My Husband’s Lies by Caroline England

Candle-Ends: Reviews
Shelley Carpenter


My Husband’s Lies by Caroline England

Reviewing books for Toasted Cheese is one of my greatest pleasures. It gives me the opportunity to read a range of literature—poetry, short stories, memoirs, and novels. I like to read. It goes with being an editor. My day typically begins early with a few chapters and a cup of coffee and the moon keeping me company, and often ends the same way except without the cup of coffee. Another pleasure I have is to write a second review for a TC author. I’ve written a handful of second and even third reviews thus far for a select group of authors who have stuck it out, persevered in their craft, hammering away despite the daily drone of life that most often takes precedence and yet have somehow managed to pick up a pen or tap on their laptop keys to produce something meaningful. And what’s more, rose again to the challenge of finding an agent or an editor who was willing to read it. I recently received a query from one such author: Carolyn England, whose short story collection, Watching Horsepats Feed the Roses, I reviewed for Toasted Cheese in 2013. Since then, England has written two novels with a third soon to be published. I was delighted to have a second opportunity to read her work and see how it has evolved.
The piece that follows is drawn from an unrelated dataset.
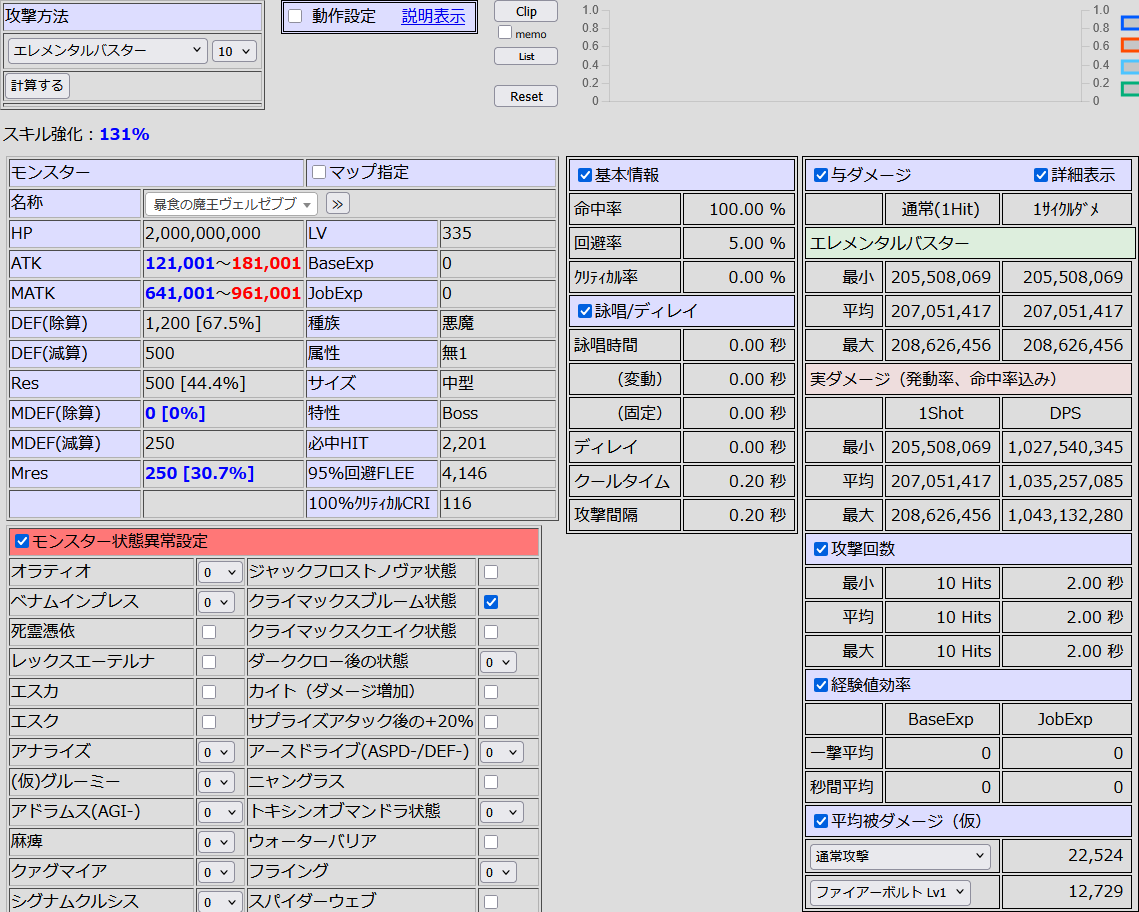Click the List button
Image resolution: width=1139 pixels, height=912 pixels.
[526, 57]
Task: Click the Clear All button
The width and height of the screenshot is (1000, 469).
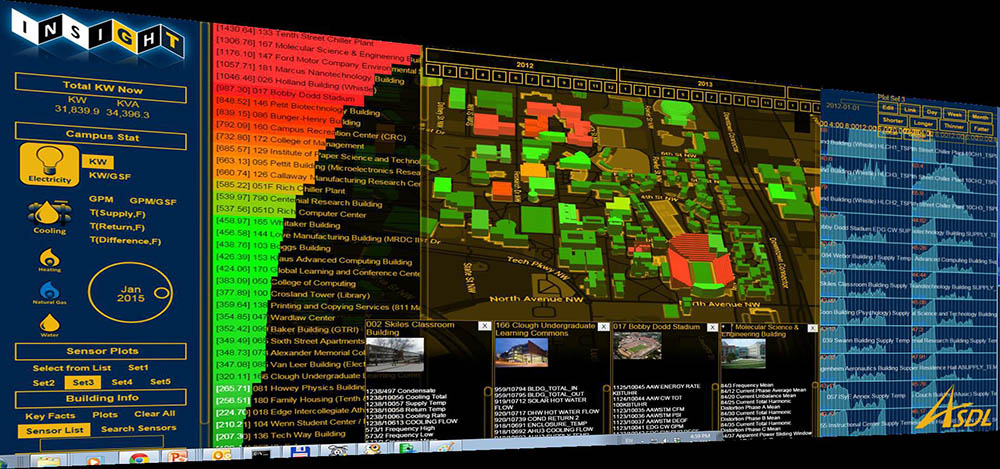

Carolyn England’s second novel, My Husband’s Lies (Avon, 2018), is about friendship. Adult friendship. Although the book jacket hints of more: Everyone has a secret… and Do you really know your friends? England masterfully narrates her story in a third-person point of view that shifts between several characters often revisiting important scenes to show the reader a detail up close or an idea seen with more clarity through another set of eyes. The characters are interesting, robust, and believable in their complexities and imperfections. Nicknamed “The A-Team,” they share a common bond: a friendship that began in their teenage school years at St. Mark’s.

They are:

Handsome Dan Maloney, a Realtor married to Geri and expecting their first child; wealthy Nick Quinn, newly married to Lisa; golden boy Will Taylor; and intuitive Jen, a married mother of two and the only girl member of the A-Team. These characters and their significant others are reunited at a wedding in the novel’s exposition and each holds a secret that is hidden from the other characters. Chapter by chapter, England reveals the characters’ flaws, problems, and secrets through close narration, building tension and suspense.

These characters are real and very likeable despite their troubles. Here’s an elegant character sketch from Nick about his much older and beloved brother, Patrick, who just happens to be a favorite of mine.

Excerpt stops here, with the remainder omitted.